#### [YOUR INSTRUCTIONS]
In the records below, find each line that holds "agent" and return it.

#### [Collected data entries]
*** Begin section ***
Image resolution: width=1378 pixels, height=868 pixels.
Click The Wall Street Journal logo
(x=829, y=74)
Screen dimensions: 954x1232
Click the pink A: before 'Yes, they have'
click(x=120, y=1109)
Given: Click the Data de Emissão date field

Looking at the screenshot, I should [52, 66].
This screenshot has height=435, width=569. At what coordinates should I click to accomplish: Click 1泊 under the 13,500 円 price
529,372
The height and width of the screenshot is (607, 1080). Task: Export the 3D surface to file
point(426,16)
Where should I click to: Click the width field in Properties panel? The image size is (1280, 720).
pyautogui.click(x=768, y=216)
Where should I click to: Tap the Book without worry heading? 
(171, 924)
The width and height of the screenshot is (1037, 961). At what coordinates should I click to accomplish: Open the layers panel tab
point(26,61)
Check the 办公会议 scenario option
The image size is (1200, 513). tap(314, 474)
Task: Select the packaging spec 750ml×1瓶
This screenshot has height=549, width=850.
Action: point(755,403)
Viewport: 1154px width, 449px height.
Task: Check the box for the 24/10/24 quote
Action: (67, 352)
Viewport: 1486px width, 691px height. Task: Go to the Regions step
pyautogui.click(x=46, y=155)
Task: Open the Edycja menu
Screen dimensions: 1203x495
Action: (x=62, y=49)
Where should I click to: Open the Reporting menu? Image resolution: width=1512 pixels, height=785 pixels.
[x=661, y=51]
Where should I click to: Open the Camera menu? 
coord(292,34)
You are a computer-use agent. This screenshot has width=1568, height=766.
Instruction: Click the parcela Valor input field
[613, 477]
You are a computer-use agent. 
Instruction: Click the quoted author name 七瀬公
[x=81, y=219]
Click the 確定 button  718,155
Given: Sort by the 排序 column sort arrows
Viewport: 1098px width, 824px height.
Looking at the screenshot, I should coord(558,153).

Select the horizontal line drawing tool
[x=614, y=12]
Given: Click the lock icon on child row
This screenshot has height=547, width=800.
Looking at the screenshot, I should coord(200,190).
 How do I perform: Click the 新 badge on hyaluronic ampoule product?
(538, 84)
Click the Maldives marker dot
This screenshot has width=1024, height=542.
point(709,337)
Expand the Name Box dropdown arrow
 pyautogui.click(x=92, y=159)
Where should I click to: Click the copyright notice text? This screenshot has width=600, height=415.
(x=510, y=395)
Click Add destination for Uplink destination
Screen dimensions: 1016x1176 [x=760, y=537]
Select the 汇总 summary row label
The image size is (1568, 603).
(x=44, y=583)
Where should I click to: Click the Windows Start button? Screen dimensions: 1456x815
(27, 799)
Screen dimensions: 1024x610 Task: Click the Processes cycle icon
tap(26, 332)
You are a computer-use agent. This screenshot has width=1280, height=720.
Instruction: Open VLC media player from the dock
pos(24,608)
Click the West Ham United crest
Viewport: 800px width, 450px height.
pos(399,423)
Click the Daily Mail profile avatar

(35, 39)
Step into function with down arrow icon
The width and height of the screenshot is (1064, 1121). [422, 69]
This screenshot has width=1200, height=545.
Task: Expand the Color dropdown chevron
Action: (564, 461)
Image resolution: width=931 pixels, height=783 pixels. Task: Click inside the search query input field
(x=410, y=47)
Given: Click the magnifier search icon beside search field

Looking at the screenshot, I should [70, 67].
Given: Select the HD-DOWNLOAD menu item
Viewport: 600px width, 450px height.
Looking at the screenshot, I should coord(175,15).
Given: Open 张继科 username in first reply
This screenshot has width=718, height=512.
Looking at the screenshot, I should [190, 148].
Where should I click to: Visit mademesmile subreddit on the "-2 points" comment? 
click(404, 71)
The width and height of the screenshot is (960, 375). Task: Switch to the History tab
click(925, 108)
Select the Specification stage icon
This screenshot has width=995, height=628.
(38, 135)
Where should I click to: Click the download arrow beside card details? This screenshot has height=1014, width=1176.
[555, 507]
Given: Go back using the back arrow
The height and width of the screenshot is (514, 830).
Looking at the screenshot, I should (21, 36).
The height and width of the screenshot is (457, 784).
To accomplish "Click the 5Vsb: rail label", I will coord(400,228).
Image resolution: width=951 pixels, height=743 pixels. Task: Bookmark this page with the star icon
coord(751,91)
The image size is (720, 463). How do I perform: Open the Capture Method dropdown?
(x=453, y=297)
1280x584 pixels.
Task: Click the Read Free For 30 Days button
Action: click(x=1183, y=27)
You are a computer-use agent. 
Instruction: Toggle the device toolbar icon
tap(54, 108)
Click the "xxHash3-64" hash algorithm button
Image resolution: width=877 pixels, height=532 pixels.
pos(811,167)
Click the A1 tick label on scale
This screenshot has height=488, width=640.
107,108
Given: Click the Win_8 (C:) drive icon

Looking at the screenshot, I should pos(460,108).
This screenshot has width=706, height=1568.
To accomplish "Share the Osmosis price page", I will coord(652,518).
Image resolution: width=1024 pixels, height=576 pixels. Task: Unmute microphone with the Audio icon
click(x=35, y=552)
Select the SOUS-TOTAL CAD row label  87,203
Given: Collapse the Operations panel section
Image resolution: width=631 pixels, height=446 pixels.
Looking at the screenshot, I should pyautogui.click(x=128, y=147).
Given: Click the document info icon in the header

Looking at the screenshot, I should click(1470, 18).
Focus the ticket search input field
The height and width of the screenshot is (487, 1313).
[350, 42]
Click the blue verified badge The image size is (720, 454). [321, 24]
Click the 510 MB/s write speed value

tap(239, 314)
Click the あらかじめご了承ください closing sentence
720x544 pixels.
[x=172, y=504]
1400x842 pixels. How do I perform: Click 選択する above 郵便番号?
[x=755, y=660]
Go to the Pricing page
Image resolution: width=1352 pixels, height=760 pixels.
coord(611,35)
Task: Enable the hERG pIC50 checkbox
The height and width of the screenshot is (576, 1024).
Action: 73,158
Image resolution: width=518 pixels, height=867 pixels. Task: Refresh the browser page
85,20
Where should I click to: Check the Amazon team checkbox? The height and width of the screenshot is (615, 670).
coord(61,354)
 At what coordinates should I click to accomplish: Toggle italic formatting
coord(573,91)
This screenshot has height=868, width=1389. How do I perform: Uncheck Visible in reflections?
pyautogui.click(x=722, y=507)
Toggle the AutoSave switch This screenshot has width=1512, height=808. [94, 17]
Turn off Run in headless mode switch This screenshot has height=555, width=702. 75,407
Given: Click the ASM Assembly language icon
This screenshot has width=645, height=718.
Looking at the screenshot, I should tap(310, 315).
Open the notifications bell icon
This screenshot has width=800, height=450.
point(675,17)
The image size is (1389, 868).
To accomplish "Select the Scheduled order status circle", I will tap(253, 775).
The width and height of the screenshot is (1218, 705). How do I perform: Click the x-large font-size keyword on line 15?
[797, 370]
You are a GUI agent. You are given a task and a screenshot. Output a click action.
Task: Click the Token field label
*** End section ***
#### [SOLUTION TO THIS TASK]
You are a computer-use agent. This screenshot has width=1568, height=766.
You are a computer-use agent. 
You are a computer-use agent. This screenshot has width=1280, height=720.
You are a computer-use agent. 
You are a GUI agent. You are given a task and a screenshot. Output a click action.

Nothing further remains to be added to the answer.